Material —
>>
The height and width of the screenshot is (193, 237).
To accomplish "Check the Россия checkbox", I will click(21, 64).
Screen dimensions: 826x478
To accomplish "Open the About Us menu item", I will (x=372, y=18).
<<
>>
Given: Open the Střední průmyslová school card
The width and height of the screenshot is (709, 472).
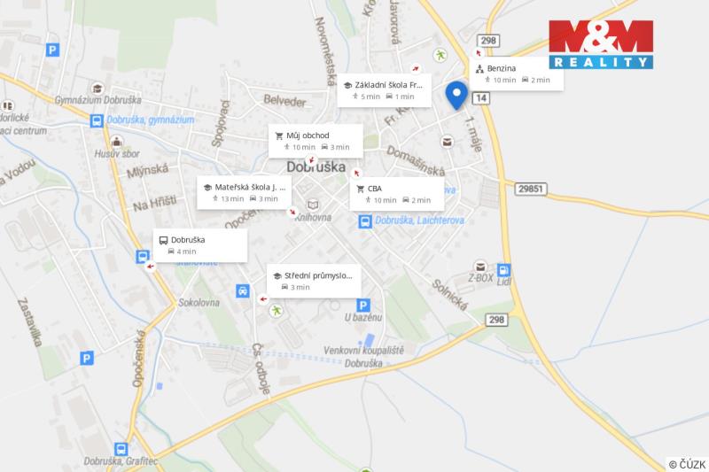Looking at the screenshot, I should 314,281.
<<
Turn the part that opens with the line containing "Screen dimensions: 826x478" and closes with the line containing "will (x=372, y=18)." into a numbered list, leaving out blank lines. Include both of those lines and nothing else from the items.

Response for this exercise —
1. Screen dimensions: 826x478
2. To accomplish "Open the About Us menu item", I will (x=372, y=18).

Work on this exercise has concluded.